As I write this, the winter chill has set in, and fog and pollution have taken over our lives. Perhaps this is a signal that it is time to reflect, both on the year gone by and on what is to come.

The year 2018 has been an eventful one. Much has happened on the political scene; there have been plenty of scams; banks have lost money; important people have resigned from their posts; election results have surprised, and so much more. But let me turn to some of the ‘other’ stories of the year, stories that touch on the lives of women.

It was the year of the #MeToo movement in India, which occupied much space in the media and dominated conversations. Important men lost their jobs as women spoke out. Beyond the necessary public clamour, though, lay much more: The sharing of stories, the creation of safe spaces where women could be free to speak out, the recognition of the need for support, both psychological and material, and a number of important questions about how to deal with the allegations that were being made.
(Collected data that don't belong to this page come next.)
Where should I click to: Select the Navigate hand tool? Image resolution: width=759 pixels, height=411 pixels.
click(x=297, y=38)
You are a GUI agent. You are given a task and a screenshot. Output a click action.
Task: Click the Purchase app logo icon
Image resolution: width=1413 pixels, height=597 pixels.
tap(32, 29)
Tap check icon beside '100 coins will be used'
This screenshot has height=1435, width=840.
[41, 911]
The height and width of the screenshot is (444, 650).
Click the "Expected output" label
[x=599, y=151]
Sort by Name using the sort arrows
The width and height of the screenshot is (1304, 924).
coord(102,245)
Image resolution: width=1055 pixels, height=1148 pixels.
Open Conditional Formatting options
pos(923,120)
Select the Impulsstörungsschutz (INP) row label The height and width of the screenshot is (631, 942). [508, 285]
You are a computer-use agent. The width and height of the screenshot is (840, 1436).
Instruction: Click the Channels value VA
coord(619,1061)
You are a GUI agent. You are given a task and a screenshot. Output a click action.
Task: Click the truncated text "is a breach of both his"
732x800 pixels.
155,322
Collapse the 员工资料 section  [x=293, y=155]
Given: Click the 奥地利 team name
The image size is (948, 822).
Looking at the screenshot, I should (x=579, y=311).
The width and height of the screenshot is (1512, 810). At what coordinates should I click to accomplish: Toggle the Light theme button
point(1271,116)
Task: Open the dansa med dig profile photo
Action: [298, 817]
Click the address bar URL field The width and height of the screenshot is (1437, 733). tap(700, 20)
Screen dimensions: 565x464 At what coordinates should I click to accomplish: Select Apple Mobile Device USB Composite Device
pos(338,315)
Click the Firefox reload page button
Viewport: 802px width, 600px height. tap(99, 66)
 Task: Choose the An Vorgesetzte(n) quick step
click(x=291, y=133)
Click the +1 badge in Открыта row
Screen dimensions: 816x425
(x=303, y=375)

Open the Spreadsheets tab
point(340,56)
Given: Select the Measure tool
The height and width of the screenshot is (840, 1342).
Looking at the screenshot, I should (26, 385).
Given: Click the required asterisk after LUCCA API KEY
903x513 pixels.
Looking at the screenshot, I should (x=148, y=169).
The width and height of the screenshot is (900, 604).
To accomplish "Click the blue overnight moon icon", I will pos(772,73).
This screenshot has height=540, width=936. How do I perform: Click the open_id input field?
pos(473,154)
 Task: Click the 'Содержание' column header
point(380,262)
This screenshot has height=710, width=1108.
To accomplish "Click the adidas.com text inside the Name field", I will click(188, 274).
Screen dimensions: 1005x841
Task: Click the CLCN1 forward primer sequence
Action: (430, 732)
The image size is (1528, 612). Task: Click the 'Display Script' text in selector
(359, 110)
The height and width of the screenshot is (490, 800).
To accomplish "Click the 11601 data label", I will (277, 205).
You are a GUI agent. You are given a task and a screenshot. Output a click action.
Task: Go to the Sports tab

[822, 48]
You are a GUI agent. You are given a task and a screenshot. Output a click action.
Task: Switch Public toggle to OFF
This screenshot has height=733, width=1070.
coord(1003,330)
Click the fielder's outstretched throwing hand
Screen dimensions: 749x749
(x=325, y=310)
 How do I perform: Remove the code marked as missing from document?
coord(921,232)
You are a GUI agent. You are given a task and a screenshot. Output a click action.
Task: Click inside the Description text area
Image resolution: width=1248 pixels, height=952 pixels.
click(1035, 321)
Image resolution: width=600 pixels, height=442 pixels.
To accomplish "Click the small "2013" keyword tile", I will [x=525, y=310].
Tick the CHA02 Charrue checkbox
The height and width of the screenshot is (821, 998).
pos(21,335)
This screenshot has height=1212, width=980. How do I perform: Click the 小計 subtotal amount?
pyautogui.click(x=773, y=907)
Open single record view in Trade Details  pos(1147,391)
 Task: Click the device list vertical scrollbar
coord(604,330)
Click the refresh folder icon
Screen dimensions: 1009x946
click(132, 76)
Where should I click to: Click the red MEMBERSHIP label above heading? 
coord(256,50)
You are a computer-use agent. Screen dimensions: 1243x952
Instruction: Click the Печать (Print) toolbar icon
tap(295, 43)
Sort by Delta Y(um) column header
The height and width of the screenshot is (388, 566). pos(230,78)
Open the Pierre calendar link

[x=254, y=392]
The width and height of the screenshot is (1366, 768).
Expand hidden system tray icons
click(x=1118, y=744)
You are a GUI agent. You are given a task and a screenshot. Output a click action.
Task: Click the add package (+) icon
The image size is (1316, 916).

The year also saw a slew of legislations, each more problematic than the other. Most recently, the Transgender Persons (Protection of Rights) 2018 Bill came in for much self-congratulation from the ruling party, but was — and continues to be — fiercely opposed by the community it’s meant for.

Typically, as with legislation that professes to bring about positive change for minorities and marginalised communities, the Bill infantilises transpeople, making it necessary for them to ‘prove’ their trans identity to a committee before they can be recognised as ‘legitimate’, and pushes them back into the fold of families (natal, heterosexual and usually hostile).

Meanwhile, all the positive provisions suggested by the Private Member’s Bill that first brought this issue to Parliament (job reservations, education, among others) have disappeared.

There’s no doubt that when the State draws up its tally for the year, it will count the Transgender Bill among its major achievements, just as it will the legislation criminalising triple talaq, or curbing trafficking, or surrogacy.

But there are many questions about each of these. Commercial surrogacy is now not allowed, but a woman can birth children for “close” relatives. She must, however, be a mother herself, and the relatives must be married. The basic assumption is that if everything happens within the fold of the (heterosexual) family, it’s all right. A woman does not have the right to sell her body but it can be appropriated by the family. That is the real assumption.

Similarly, trafficked women are to be detained, and kept in protective detention in homes and shelters, no matter that the year and many past years have provided ample evidence that such homes are dens of sexual abuse and exploitation. But the law considers them safe because, in the absence of the family, they are the only recourse.

In each of these legislations, concern for preserving the family is clear. Not so, oddly enough, in the criminalising of instant triple talaq, where the whisking off of the man to prison if he pronounces the triple talaq (already declared unconstitutional by the Supreme Court, so there is really no need for this legislation), will surely break up the family. Perhaps Muslim families are different.

Legislation apart, there hasn’t been much else to report that’s positive. Violence continued unabated: In a village near Salem in Tamil Nadu, a 13-year-old Dalit girl was raped and beheaded in full public view and in front of her mother, by an upper caste neighbour whose advances she did not like. In Amritsar, a bishop who had sexually assaulted nuns in his care returned to a riotous welcome in his home, impunity writ large upon his face.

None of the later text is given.